→ Exercise directions:
In the forum thread on applying the safe withdrawal rule, why is the reply unsure whether an income property can be counted under the rule? Answer in one to three sentences.

→ Excerpted passage:
☆ ☆ ☆

How to apply safe withdraw rule?

Post by whodatheads » Sun Jul 15, 2018 6:17 pm

Both my wife and I retired about 6 months ago and we are just looking into the withdraw rule. My wife's conclusion is ~2.5%, citing a Morningstar article which she adopted to be on the conservative side in terms of length of retirement period until death and future equity return. Well, I think the number is too low for our spending habit but my wife insists... rule is rule, she said.

I want to make sure the rule is applied correctly. I know it is somewhere but I'm too lazy to search for it. So a heads up will be much appreciated. Does the withdraw percentage apply to your liquid asset only(stocks, bonds, and cash)? what if you also own real estate(both primary and second homes)? How about pension and SS incomes? Both my wife and I got lots of stock holdings that are pretax(from 401K converted to traditional IRA which will be gradually converted to Roth). Do you take that into account? Thanks,

tibbitts
Posts: 8122
Joined: Tue Feb 27, 2007 6:50 pm

Re: How to apply safe withdraw rule?

Post by tibbitts » Sun Jul 15, 2018 6:26 pm

whodatheads wrote:
Sun Jul 15, 2018 6:17 pm
Both my wife and I retired about 6 months ago and we are just looking into the withdraw rule. My wife's conclusion is ~2.5%, citing a Morningstar article which she adopted to be on the conservative side in terms of length of retirement period until death and future equity return. Well, I think the number is too low for our spending habit but my wife insists... rule is rule, she said.

I want to make sure the rule is applied correctly. I know it is somewhere but I'm too lazy to search for it. So a heads up will be much appreciated. Does the withdraw percentage apply to your liquid asset only(stocks, bonds, and cash)? what if you also own real estate(both primary and second homes)? How about pension and SS incomes? Both my wife and I got lots of stock holdings that are pretax(from 401K converted to traditional IRA which will be gradually converted to Roth). Do you take that into account? Thanks,
I don't think you can't count a home you live in as an asset in the same sense as an investment account. If you have an income property - and that probably doesn't mean one week of rent a year, then I'm not sure, the SWR studies are based on equity and debt asset class historical returns, not real estate returns.

☆ ☆ ☆

→ Information given:
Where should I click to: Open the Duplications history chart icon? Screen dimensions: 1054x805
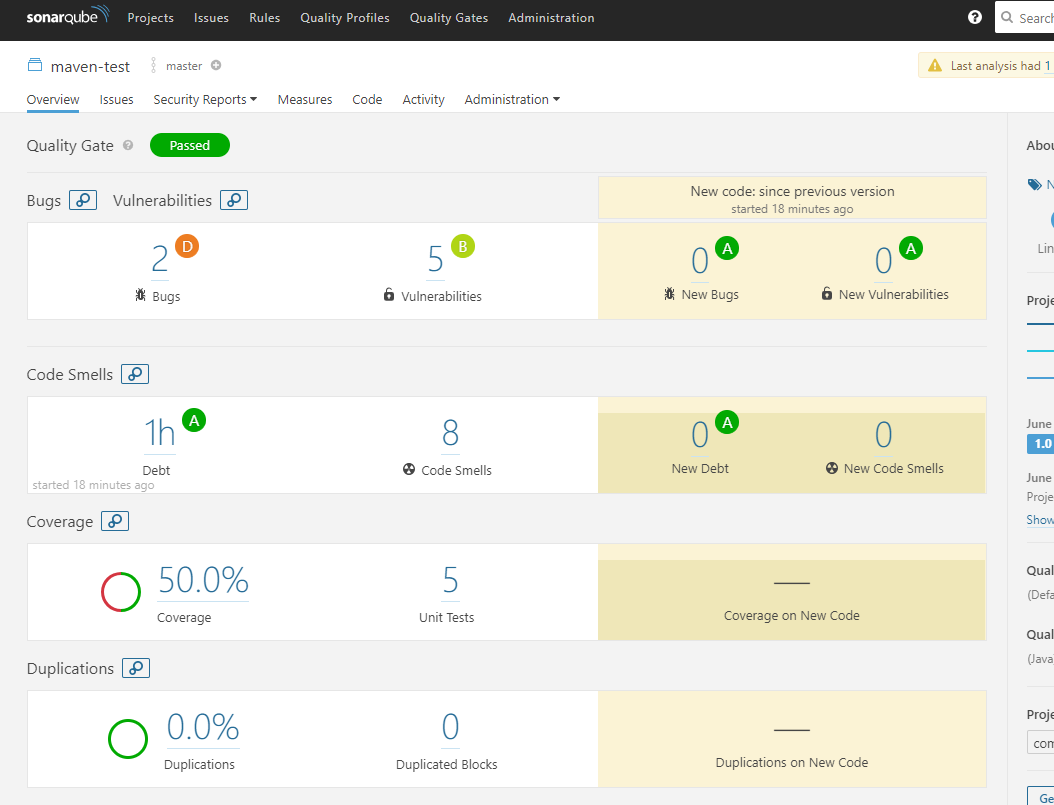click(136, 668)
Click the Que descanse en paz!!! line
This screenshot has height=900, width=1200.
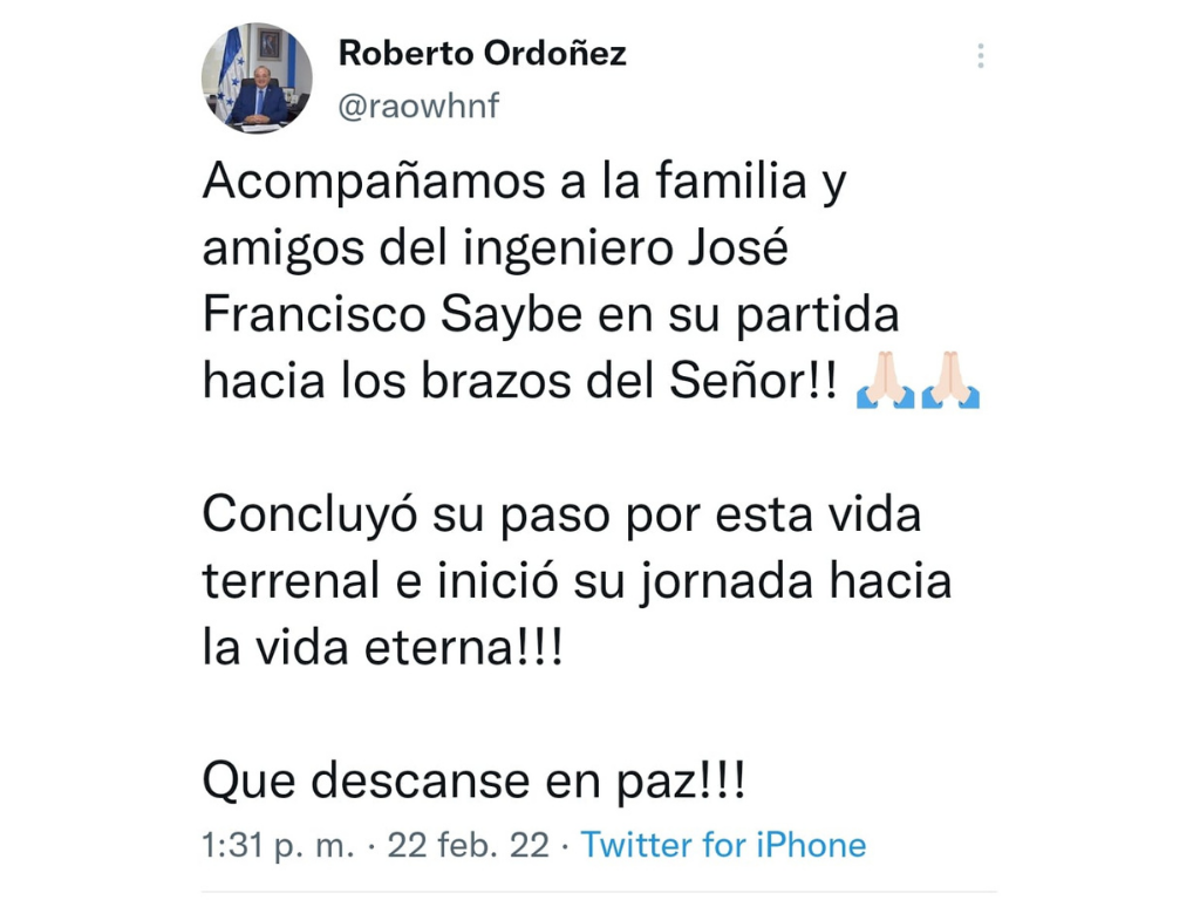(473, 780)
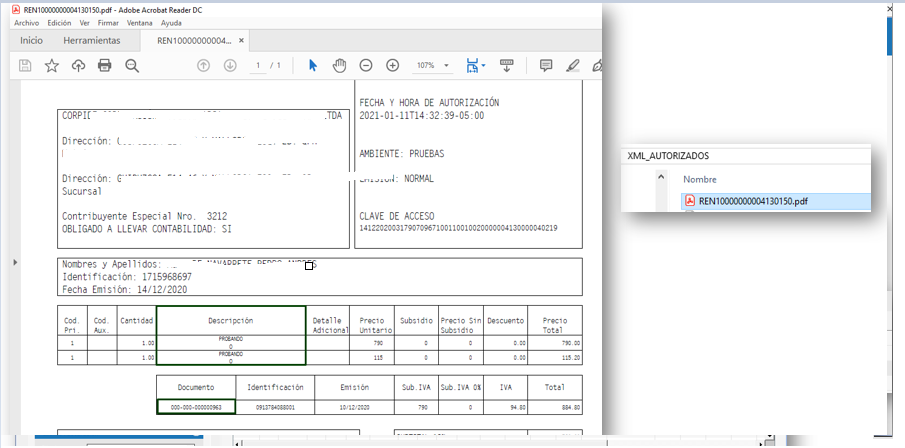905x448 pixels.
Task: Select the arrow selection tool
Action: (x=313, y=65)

☆ ☆ ☆

→ Result of the task:
The reply points out that safe withdrawal rate studies are based on the historical returns of equity and debt asset classes, not on real estate returns. That leaves it unclear whether a property held for income fits the rule.